■ PROVIDED PASSAGE ■
_ _ _

Confrontation was inevitable, and the question was not would the Huaoranis be contacted, but who would contact them and with what intentions. Would the contact group take medicines and go in peace to live among the people, or would they go with poisoned meat and booby traps and guns to see the nuisance was eliminated or driven deep into the jungle where it would no longer impede the progress of civilization?
Nate Saint, Jim Elliot, and Ed McCully, three college friends working as missionaries in Ecuador, had a burning desire to follow Jesus' command to take the gospel message into all the world. They had prayed for years for this primitive group that had never heard the redemption story of peace with God through the death of Christ. Now the men began to feel they should act soon or perhaps lose the opportunity for peaceful contact.
The first challenge was somehow to establish that they were friendly and intended no harm-no easy task when you can't speak a common language or safely get close enough to try communicating in any other way. They didn't even know for sure where in the jungles the semi-nomadic Huaorani could be found. My father had generally avoided flying over their territory as he delivered goods to various missionaries in the dense jungle, but as the dry season approached (the time most likely to expose a sandbar big enough to land Dad's small plane), he and Ed flew over the area and spotted one small Huaorani clearing.

_ _ _

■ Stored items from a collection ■
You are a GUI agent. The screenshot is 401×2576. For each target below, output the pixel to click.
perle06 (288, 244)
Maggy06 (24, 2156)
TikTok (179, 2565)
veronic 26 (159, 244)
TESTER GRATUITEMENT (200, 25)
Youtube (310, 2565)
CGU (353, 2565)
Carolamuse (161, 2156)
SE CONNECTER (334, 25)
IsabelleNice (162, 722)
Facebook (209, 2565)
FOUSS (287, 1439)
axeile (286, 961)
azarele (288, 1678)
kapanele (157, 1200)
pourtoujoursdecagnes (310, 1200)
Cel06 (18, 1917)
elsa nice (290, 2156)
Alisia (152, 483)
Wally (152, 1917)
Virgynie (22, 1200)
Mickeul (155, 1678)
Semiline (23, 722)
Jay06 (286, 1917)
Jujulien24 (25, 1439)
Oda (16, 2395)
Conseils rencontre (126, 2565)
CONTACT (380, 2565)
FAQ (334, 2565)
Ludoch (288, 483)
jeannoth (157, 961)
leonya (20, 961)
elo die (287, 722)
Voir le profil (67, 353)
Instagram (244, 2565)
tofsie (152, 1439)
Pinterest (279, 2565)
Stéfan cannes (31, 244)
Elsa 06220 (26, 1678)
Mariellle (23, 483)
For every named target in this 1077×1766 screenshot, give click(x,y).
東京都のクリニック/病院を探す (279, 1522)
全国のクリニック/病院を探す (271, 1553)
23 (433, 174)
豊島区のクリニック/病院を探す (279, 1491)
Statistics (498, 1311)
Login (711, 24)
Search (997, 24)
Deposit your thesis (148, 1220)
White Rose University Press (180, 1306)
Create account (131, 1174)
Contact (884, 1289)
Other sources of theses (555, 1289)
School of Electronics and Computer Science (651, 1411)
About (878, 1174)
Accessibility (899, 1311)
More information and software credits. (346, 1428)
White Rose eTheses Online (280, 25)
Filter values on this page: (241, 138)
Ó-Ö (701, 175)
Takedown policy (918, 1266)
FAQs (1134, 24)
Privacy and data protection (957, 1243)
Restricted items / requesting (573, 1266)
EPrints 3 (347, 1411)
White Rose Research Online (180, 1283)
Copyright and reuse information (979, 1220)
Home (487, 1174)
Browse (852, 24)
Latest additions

_ _ _

■ THE TASK ■
Write out the part of the passage about the Huaorani starting at "Confrontation was inevitable, and" and ending at "for peaceful contact.". None of the items are needed for the work here.

■ WORKED SOLUTION ■
Confrontation was inevitable, and the question was not would the Huaoranis be contacted, but who would contact them and with what intentions. Would the contact group take medicines and go in peace to live among the people, or would they go with poisoned meat and booby traps and guns to see the nuisance was eliminated or driven deep into the jungle where it would no longer impede the progress of civilization?
Nate Saint, Jim Elliot, and Ed McCully, three college friends working as missionaries in Ecuador, had a burning desire to follow Jesus' command to take the gospel message into all the world. They had prayed for years for this primitive group that had never heard the redemption story of peace with God through the death of Christ. Now the men began to feel they should act soon or perhaps lose the opportunity for peaceful contact.